Edit: Exploring CodeViz on a few more repos, and it seems like you have a set of hardcoded labels for the highest hierarchy in the architecture diagram? (so far, I've only seen Users, Databases, Backend, Frontend, and Shared Components). I am guessing this is something passed on in the prompts? It'll be nice to allow user to define their own set of labels/partitions at one or more levels and then try to create an architecture visualization that fits into these labels/constraints (although I am guessing at some point you have to be wary of hallucinations?)

WillMcCall1y ago

Re: Edit

The top level categorizations are indeed fixed, however the nodes themselves can be arbitrary. We've found this helps with grouping and organization while still allowing for the flexibility required to accommodate different systems. I'm curious, are there any categories missing here that could be added?

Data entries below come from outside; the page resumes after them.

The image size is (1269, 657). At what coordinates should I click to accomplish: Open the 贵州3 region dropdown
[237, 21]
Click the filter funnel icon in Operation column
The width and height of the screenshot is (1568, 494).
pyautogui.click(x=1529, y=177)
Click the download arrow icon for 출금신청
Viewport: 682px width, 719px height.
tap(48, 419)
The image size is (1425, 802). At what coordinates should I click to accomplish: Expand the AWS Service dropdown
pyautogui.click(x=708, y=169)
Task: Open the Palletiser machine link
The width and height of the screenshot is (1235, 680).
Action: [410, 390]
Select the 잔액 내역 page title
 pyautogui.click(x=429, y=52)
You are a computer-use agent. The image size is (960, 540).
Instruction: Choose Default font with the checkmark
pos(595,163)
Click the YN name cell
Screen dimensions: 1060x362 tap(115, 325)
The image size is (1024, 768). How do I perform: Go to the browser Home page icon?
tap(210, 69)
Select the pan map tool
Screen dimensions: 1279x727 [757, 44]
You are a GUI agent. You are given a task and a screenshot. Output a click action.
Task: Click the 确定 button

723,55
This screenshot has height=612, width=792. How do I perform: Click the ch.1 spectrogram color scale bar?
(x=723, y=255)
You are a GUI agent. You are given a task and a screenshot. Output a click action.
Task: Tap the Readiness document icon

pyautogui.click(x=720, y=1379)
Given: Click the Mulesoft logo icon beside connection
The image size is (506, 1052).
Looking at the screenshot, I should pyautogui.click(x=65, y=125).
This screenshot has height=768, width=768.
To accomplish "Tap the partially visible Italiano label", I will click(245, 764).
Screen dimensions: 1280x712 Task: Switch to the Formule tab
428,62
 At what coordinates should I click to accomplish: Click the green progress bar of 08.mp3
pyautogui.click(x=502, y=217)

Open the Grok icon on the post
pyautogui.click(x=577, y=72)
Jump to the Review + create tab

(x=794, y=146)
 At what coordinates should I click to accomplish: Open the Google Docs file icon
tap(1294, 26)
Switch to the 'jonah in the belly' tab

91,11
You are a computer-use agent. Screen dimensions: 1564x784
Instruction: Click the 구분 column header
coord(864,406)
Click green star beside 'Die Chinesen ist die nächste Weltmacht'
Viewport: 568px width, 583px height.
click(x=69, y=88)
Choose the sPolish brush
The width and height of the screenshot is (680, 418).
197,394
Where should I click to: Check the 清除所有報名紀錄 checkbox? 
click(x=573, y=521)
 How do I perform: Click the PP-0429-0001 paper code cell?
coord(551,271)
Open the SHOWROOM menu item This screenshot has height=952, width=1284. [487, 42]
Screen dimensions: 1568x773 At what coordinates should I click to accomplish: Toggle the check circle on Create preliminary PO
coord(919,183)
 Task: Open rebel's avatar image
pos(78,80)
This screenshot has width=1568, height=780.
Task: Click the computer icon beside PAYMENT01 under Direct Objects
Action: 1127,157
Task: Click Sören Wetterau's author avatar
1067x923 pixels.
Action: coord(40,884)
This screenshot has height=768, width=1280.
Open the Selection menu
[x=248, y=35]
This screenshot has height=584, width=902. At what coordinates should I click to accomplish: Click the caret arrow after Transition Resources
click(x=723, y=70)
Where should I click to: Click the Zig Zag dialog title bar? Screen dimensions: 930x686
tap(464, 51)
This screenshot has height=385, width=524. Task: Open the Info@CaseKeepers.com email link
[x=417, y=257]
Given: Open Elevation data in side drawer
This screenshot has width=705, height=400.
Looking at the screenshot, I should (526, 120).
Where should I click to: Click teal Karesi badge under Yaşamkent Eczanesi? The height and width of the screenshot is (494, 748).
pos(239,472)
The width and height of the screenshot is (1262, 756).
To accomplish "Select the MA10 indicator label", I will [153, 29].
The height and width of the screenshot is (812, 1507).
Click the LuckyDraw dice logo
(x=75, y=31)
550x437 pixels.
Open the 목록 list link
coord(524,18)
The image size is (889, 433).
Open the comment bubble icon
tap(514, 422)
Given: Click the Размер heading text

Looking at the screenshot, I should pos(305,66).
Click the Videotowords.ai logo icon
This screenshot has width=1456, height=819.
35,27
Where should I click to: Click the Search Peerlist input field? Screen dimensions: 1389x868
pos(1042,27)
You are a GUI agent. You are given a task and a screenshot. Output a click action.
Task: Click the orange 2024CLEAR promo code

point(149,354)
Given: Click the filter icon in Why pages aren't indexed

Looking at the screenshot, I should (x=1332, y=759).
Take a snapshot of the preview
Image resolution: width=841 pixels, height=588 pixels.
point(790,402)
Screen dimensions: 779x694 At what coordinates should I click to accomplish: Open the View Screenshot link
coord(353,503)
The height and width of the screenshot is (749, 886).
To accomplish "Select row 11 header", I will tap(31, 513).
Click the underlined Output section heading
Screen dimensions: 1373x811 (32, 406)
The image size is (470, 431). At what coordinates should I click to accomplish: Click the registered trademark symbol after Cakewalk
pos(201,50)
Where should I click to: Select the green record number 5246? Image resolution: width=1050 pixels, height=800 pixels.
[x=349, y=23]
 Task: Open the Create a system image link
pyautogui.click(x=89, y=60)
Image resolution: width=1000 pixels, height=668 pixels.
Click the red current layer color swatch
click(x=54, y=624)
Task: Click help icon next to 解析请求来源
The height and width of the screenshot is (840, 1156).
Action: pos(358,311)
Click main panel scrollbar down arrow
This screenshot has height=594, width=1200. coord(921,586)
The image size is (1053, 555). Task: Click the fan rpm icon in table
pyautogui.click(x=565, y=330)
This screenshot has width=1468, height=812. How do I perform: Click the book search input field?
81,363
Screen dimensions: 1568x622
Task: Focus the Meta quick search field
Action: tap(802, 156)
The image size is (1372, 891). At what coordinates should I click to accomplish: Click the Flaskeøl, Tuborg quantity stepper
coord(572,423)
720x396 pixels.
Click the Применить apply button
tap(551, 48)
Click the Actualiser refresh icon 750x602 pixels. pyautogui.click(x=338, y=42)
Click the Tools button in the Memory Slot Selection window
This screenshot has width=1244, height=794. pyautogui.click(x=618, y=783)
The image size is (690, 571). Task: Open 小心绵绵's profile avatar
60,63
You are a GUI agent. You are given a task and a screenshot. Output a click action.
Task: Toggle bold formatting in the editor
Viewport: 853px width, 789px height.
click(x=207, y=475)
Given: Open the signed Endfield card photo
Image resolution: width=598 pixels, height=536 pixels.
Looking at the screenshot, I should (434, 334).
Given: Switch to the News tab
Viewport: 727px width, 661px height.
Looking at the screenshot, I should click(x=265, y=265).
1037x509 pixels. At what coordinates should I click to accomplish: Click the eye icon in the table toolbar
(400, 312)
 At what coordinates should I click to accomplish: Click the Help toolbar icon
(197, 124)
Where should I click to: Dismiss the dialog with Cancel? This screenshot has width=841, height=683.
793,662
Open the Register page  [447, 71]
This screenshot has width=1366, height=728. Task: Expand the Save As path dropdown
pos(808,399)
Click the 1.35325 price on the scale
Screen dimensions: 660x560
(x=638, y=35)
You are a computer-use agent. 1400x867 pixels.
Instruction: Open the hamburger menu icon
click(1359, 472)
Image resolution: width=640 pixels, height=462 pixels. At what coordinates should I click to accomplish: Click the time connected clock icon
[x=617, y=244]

Currently, we categorize by: Frontend (UI/UX elements), Backend (API/Business/Data Access), DB(persisting storage), External Services (Backends maintained outside codebase), Shared Components (internally maintained libraries and helpers)

zingar1y ago

I don’t think I’d draw a diagram by hand with an explicit “frontend” label, I think I’d most likely leave it without a label. If I had to choose I would leave it labeled as “UI”.

1 more reply

0xEF1y ago

I like this perspective. I am just starting to dip my toes into software development and one thing I love about the industry as a whole is that it allows for and often encourages new ways of doing a thing, which in turn promotes new ways of thinking about thing. So many industries I interact with are stuck in a "that's the way it's always been done" loop and it is maddening, sometimes.